Can you spray the rotary (PGP) and spray (PS) heads with a little WD40 so they popup and go down without becoming stuck in either position?


----------



## mdshunk (Mar 13, 2005)

Faucet Grease !


----------



## Kgmz (Feb 9, 2007)

Are you on well or city water?

The grease may help or make it worse depending on what the problem is.

I installed a sprinkler system on my parents 2 acre yard a few years ago, 28 circuits/stations. And they have problems with the heads sticking also, it is because of their well water. The water comes up with a bit if sand in it so the sand ends up lodging in the slide tube and making it stick.

We were going to put in a Lakos Sandmaster sand filter, but the well supply house didn't think it would work because of the volume of water they used for the sprinklers and the pipe size. They have a 25 gpm constant pressure pump system (3 hp Franklin SubDrive). The filter company recommends that you stay within the filters gpm range, but the pipe size was too small in that filter size. Their 20-32 gpm filter only has a pipe size of 1", and my parents have 1 1/4" pipe coming up from the pump which then changes to 1 1/2" coming out of the well head. So I also didn't want to put a restriction in the line which would cut down the flow. Also by the time you get the automatic purge accessories it would have ended up costing over $1300.

What we do now is just go and flush out the heads once in awhile, which will work for a month or two. Just unscrew the heads one at a time starting at the closest one to the valve and turn on the water and flush. Keep doing this till you get to the end of the line. We find that it is usually only the last few heads that get the sand.

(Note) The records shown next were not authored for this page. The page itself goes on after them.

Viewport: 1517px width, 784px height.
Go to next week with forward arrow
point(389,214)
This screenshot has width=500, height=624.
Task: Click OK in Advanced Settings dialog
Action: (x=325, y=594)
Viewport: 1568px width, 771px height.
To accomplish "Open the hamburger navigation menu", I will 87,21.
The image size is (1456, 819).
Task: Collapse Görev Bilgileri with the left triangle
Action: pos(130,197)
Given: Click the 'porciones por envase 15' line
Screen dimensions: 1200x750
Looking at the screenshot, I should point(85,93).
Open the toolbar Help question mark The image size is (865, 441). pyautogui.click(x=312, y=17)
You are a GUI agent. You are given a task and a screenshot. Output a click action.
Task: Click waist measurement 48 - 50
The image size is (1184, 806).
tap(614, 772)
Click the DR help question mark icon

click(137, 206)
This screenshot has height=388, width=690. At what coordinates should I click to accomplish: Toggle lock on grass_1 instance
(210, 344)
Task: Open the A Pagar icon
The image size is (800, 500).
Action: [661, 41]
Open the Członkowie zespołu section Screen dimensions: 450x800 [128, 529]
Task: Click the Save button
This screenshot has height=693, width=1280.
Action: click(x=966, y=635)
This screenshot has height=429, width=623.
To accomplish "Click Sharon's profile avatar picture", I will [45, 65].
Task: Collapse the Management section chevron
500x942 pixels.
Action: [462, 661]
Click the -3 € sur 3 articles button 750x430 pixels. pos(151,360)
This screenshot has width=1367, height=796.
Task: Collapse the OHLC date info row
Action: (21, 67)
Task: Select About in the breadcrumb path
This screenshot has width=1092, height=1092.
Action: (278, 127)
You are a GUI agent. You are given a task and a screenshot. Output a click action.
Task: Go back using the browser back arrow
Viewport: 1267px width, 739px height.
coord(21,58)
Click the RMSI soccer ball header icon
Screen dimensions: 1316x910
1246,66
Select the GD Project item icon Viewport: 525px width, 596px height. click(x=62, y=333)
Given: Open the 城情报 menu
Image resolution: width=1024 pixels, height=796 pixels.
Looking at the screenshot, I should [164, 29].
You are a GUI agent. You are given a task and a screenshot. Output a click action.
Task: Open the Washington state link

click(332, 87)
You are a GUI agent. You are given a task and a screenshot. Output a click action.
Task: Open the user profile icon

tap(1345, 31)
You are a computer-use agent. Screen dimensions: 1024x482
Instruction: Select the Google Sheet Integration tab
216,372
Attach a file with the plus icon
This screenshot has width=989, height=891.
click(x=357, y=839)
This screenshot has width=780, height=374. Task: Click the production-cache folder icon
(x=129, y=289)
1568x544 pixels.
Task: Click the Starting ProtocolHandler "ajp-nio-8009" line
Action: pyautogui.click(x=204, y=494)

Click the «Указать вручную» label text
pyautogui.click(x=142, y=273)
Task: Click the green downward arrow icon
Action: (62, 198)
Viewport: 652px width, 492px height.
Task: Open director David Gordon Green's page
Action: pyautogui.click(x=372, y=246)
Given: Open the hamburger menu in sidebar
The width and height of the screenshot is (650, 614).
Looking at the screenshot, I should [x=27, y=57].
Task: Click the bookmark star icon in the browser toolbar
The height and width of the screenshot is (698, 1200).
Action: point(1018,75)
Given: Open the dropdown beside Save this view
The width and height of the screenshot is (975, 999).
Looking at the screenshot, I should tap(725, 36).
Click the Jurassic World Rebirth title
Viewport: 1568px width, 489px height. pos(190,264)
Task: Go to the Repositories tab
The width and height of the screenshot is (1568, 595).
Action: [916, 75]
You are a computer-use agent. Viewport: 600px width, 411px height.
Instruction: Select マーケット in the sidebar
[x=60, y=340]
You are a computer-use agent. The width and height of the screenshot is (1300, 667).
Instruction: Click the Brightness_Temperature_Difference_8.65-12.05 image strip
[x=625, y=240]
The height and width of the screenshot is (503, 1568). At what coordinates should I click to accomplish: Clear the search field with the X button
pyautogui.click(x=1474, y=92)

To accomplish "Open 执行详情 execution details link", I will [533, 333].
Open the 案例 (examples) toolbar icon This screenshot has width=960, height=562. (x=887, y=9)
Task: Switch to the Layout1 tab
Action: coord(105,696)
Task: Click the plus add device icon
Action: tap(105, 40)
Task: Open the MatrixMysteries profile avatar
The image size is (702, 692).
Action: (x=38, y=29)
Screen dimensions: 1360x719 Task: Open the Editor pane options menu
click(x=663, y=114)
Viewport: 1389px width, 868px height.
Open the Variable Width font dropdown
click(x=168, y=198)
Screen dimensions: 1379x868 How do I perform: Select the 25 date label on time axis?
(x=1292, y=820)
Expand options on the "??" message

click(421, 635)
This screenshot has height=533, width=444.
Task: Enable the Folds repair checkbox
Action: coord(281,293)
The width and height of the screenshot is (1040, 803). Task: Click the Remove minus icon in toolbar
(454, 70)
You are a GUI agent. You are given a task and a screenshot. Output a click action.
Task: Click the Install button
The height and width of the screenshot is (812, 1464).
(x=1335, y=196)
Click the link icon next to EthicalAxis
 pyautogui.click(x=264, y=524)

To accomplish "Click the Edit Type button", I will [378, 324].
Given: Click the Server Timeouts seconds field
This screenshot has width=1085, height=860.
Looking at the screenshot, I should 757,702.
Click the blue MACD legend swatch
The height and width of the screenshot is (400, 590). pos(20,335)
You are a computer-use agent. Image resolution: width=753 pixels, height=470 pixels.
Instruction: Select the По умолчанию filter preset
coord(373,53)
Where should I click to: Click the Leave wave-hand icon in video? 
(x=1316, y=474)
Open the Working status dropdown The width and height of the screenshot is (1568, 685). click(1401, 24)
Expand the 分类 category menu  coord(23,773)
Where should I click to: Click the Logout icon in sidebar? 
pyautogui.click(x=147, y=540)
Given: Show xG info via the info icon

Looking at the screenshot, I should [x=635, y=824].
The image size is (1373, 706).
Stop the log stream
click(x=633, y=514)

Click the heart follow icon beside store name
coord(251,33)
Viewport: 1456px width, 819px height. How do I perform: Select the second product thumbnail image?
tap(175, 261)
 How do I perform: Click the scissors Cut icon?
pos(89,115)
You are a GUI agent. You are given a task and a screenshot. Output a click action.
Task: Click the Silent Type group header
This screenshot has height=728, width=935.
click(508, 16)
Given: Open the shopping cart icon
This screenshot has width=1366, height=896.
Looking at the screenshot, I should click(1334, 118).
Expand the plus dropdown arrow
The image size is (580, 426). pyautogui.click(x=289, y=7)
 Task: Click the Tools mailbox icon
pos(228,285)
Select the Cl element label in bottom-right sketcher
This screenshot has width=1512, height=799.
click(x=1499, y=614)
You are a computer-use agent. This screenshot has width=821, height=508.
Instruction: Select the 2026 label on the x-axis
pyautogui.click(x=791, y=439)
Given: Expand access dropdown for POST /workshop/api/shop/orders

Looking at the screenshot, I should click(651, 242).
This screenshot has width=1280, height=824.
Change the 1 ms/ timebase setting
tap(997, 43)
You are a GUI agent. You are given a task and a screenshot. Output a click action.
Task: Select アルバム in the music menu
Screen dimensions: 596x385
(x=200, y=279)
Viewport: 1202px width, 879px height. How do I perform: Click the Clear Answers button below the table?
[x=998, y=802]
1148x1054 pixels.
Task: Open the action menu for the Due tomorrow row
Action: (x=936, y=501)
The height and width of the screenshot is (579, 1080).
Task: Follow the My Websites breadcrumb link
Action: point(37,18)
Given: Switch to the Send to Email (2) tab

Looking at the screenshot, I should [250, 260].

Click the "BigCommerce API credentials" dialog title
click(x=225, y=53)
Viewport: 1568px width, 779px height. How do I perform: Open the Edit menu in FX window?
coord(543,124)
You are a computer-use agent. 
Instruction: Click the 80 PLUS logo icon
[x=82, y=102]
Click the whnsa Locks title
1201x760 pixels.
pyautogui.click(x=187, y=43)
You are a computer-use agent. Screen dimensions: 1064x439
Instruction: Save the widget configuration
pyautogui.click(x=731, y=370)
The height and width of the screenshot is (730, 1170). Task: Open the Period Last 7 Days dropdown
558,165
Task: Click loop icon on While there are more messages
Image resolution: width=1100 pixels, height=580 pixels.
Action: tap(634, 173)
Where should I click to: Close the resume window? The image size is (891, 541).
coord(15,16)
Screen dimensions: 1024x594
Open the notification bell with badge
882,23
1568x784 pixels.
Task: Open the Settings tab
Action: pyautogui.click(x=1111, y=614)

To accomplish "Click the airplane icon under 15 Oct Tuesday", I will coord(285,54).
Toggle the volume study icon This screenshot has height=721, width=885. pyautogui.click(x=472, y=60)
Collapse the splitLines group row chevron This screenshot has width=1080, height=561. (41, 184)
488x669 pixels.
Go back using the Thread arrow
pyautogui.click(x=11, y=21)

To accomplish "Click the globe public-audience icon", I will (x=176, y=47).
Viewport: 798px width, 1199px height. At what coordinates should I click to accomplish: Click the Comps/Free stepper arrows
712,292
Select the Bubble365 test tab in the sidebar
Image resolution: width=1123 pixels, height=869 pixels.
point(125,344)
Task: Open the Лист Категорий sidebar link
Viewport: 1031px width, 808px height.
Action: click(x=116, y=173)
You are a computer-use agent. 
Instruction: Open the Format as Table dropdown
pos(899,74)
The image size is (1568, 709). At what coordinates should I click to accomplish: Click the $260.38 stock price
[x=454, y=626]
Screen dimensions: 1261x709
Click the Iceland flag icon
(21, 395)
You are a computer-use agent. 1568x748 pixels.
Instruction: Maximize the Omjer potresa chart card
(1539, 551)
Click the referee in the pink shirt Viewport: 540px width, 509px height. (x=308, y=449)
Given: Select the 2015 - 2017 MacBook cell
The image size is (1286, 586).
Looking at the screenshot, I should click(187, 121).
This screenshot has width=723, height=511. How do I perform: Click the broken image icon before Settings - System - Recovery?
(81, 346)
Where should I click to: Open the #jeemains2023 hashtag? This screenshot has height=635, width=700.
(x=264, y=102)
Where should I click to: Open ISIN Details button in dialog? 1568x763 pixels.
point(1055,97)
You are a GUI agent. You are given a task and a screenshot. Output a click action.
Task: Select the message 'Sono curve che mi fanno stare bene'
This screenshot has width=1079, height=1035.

Also the sliding part of the heads actually fit a little loose and that is why the sand gets in and makes it stick. They seal when they top out. If you go and push one down a little when it is on you will see the water coming out of the slide since the seal was broken.


----------



## troubleseeker (Sep 24, 2006)

jerome8283 said:


> Can you spray the rotary (PGP) and spray (PS) heads with a little WD40 so they popup and go down without becoming stuck in either position?


I would use one of the "dry" silicone sprays; found with the wd40 and other sprays at HD, etc., for the reason that wd40 is very bad for some plastics and particularly rubber o rings.


----------



## jerome8283 (May 21, 2006)

Kgmz said:


> Are you on well or city water?
> 
> The grease may help or make it worse depending on what the problem is.
> 
> ...


city


----------



## no1plantman (May 21, 2007)

If your running on city water source, try using surf wax . I use it on my heads and they aren't sticking.


----------



## sprinklerguy (Jun 8, 2004)

WD40 is a sand magnet

The culprit is usually the seal and the spring.....over time the spring in the lawn head gets weaker and won't retract the head like it should.....the sand gets in between the seal and the actual riser causing friction and compounds the problem.

The PS head is crap.....cheap cheap cheap.....replace them as they get bad with either the hunter Pro Spray or Institutional spray...

AS for the PGP...I don't believe I have ever seen a PGP with a retraction problem......the springs are quite strong....

Good luck....


----------



## POOLMANinCT (Oct 7, 2006)

cartridges filter upstream from a booster pump.

grease is a dirt magnet.


----------